*** TEXT FOR ANALYSIS ***

Confessions, a little late
Today as my son had a thermometer in his mouth, a memory flashed back to me. Waaaaay back in the day when the nurse’s office was located behind the secretary’s desk at school, I was sick and sent down there to have my temperature taken. The secretary sat me on the bed, stuck a thermometer in my mouth and told me she’d return. After what felt like hours, I wondered what was holding her up, when, to my horror, the thermometer slipped out of my mouth and went crashing to the floor, the mercury spilling all over the place.
I panicked. Dreading the inevitable lecture in high decibels, I scrambled to solve my problem. Did I have enough time to do anything? I hopped down off the medical bed, pushed the glass and mercury to the best of my first grade ability under the furniture, opened the sterilized container to take out another thermometer. Now the true test was on. Was the secretary going to return at any moment and take my temperature, but would it be accurate? Would she step on a remnant of my crime and I’d be found out? Did she know how many thermometers were in the container? And what if the thermometer didn’t have enough time to register my fever before she returned? Because as each moment passed, I was feeling sicker and sicker. I really needed to go home. I needed my mommy.

*** DATA SECTION ***

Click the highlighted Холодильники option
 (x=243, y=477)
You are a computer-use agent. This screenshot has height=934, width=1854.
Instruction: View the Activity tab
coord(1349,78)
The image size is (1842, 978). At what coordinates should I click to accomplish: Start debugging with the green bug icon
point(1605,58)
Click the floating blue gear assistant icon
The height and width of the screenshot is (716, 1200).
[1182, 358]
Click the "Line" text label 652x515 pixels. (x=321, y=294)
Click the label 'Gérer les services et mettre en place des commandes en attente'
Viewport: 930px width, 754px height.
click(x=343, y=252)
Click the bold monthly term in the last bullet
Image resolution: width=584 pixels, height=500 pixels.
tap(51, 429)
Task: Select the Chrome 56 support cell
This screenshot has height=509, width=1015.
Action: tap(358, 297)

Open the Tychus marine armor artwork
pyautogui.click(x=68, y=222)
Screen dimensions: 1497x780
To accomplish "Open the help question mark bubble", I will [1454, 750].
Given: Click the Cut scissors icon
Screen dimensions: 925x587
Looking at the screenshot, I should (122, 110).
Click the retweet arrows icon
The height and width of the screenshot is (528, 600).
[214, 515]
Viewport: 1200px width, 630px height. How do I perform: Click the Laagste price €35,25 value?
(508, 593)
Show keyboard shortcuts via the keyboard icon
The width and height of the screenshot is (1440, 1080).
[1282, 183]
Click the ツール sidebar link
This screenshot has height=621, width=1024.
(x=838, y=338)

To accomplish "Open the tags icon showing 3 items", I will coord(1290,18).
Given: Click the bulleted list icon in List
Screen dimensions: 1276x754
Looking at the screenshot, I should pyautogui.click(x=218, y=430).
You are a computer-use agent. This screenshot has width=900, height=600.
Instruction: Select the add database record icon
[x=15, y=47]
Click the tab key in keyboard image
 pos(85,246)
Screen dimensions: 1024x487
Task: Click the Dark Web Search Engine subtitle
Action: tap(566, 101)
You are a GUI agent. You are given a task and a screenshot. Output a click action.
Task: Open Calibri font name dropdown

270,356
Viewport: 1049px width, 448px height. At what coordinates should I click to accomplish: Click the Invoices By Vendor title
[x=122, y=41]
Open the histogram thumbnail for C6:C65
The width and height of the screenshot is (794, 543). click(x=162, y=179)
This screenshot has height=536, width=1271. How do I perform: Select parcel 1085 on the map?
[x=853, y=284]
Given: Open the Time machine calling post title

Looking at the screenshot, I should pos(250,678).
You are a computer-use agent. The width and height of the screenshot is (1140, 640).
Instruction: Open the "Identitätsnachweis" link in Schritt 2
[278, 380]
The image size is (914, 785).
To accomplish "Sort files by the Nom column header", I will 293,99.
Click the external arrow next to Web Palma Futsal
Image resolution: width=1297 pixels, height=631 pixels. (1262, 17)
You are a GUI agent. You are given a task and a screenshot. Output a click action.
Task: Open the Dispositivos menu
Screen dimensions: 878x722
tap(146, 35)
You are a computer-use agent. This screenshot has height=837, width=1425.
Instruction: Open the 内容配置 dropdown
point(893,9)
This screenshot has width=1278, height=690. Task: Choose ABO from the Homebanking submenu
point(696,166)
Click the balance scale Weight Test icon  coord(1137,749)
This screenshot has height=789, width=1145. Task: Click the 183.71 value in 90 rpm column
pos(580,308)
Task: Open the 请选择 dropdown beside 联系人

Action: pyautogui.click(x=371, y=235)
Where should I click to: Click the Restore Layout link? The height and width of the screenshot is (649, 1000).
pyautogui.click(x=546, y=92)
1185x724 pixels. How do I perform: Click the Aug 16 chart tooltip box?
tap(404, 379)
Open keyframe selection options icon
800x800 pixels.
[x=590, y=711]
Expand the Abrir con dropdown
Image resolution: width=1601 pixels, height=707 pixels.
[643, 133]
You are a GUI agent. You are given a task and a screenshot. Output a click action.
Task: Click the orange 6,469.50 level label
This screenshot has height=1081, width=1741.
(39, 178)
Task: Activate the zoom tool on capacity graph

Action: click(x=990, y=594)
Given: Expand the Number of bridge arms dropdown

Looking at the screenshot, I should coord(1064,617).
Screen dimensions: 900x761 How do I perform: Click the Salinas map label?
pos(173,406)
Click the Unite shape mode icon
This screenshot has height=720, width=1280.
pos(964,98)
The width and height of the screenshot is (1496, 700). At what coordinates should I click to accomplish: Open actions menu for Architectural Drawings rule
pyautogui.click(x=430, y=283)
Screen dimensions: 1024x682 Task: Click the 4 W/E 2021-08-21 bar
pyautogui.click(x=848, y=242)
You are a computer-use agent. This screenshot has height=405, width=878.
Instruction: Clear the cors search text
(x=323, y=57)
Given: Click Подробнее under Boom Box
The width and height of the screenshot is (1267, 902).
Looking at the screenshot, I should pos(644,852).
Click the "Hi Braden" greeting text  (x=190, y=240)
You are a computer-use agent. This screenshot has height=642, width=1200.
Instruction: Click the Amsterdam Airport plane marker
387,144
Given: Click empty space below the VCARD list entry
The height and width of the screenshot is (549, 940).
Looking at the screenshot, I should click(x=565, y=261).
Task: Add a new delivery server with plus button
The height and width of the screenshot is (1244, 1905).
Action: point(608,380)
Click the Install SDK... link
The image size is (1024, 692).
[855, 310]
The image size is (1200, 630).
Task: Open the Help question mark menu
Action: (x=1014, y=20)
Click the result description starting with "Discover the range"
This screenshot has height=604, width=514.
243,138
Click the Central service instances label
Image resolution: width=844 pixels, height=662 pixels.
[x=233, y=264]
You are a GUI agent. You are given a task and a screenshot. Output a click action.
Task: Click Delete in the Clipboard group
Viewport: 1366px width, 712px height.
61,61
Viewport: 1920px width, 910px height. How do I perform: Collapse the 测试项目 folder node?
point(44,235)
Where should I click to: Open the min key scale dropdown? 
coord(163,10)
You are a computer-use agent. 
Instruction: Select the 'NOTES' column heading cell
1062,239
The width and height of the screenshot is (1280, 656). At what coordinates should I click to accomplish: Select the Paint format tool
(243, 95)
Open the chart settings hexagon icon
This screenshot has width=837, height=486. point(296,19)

***

● PROBLEMS TO SOLVE
- a) Repeat the story of the broken thermometer from the words "Confessions, a little" through the words "over the place.", substituting "cot" for "bed".
- b) In the story of the broken thermometer, where was the nurse's office at school?
The records aren't needed here.

● ANSWERS TO THE EXERCISES
- a)
Confessions, a little late
Today as my son had a thermometer in his mouth, a memory flashed back to me. Waaaaay back in the day when the nurse’s office was located behind the secretary’s desk at school, I was sick and sent down there to have my temperature taken. The secretary sat me on the cot, stuck a thermometer in my mouth and told me she’d return. After what felt like hours, I wondered what was holding her up, when, to my horror, the thermometer slipped out of my mouth and went crashing to the floor, the mercury spilling all over the place.

- b) Behind the secretary's desk.